## start DOCUMENT PASSAGE

It isn’t often I get a scoop but this one fell splat in the inbox. Russia - Moscow to be precise - has been chosen to host ‘Potato 2007‘.

Forget about the Olympics or the Eurovision Song Contest or the G8. Potato 2007 is a starch summit that’s as vital as any to Russia’s energy security.

The hard fact is that Russia is far from what most people imagine as Potato Central. It’s actually a huge importer of the nation’s staple diet.

Russian Potato Production. Not Exactly High-Tech.

If you caught Vilhelm Konnander’s last blog, you’ll appreciate that Russia may have won the space race after the war but it possibly lost the seed husbandry race in 1940. The efforts of the (then) world’s most advanced botanical institute were scuppered and sidelined by the regime as ‘bourgeois science’. Talk about knock on effects. Now even a miniscule country like Holland exports potatoes to Russia - principally its all-conquering ‘Bintje’ potato variety.

## end DOCUMENT PASSAGE
## start PROVIDED DATA

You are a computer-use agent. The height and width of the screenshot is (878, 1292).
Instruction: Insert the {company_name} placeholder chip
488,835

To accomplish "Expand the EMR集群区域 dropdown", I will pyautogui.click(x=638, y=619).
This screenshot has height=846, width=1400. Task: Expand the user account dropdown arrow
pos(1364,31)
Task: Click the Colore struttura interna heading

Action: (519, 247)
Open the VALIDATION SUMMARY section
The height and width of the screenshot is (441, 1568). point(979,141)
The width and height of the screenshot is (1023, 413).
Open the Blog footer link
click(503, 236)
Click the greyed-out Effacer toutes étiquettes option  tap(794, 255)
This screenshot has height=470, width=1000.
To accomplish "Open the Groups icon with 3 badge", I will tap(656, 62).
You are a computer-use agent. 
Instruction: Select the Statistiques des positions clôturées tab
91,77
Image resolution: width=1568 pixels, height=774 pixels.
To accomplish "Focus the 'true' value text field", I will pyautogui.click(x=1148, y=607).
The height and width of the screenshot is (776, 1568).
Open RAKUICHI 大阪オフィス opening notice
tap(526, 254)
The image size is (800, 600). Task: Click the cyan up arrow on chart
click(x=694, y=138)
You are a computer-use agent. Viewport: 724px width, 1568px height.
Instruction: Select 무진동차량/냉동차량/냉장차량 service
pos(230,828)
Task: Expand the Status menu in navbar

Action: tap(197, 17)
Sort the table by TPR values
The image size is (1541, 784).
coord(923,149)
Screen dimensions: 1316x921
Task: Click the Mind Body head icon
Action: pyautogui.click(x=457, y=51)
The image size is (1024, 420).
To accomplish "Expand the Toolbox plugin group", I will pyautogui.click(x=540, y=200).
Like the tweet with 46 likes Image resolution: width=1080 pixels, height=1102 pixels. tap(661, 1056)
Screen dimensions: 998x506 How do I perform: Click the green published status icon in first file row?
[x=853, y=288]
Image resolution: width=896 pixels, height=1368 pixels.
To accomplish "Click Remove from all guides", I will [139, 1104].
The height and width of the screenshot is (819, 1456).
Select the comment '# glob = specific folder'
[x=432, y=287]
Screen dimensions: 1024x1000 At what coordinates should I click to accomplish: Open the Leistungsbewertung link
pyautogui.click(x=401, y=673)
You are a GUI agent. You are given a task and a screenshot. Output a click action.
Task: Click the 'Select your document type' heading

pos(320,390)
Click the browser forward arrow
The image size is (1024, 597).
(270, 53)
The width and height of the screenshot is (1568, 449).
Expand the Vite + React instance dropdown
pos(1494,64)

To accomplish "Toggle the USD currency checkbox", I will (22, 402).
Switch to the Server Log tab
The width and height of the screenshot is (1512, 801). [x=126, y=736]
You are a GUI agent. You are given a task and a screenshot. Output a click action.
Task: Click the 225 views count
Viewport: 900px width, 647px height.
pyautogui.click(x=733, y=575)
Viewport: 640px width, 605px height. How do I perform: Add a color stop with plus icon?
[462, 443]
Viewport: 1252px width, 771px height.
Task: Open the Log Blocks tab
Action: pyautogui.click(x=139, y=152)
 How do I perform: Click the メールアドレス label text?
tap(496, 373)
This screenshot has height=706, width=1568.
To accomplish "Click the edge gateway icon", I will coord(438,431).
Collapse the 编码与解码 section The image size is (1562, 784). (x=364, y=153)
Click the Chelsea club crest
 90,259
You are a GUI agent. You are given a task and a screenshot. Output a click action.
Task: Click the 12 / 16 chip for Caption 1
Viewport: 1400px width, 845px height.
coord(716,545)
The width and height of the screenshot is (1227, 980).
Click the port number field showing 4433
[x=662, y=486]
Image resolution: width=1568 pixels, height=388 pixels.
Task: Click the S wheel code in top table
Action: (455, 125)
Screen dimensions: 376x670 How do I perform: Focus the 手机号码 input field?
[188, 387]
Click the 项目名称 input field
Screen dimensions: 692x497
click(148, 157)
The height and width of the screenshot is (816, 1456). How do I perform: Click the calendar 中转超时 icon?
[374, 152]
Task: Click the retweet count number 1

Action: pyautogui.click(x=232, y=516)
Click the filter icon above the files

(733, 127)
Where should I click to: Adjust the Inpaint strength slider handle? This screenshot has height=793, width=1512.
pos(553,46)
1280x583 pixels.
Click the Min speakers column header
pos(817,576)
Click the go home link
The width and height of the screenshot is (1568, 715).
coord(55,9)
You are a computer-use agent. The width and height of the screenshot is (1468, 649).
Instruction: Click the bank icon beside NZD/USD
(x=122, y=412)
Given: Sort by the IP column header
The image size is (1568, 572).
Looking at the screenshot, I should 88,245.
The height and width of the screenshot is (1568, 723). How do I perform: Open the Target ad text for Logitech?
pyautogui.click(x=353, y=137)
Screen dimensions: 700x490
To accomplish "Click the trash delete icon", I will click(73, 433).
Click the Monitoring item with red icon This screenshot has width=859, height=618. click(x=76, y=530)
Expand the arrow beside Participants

## end PROVIDED DATA

◆ **PROMPT 1**:
List the events that the Potato 2007 text tells readers to forget about.
◆ **PROMPT 2**:
Decide whether each statement agrees with the Potato 2007 text, and quote the words that settle it.
(a) Moscow has been chosen to host Potato 2007.
(b) Russia is a major exporter of potatoes.
(c) The potato variety that Holland mainly exports to Russia is Bintje.
The rows are separate from the Potato 2007 text.

◆ **REPLY 1**:
- the Olympics
- the Eurovision Song Contest
- the G8

◆ **REPLY 2**:
(a) Yes: "Russia - Moscow to be precise - has been chosen to host ‘Potato 2007‘."
(b) No: "It’s actually a huge importer of the nation’s staple diet."
(c) Yes: "Holland exports potatoes to Russia - principally its all-conquering ‘Bintje’ potato variety."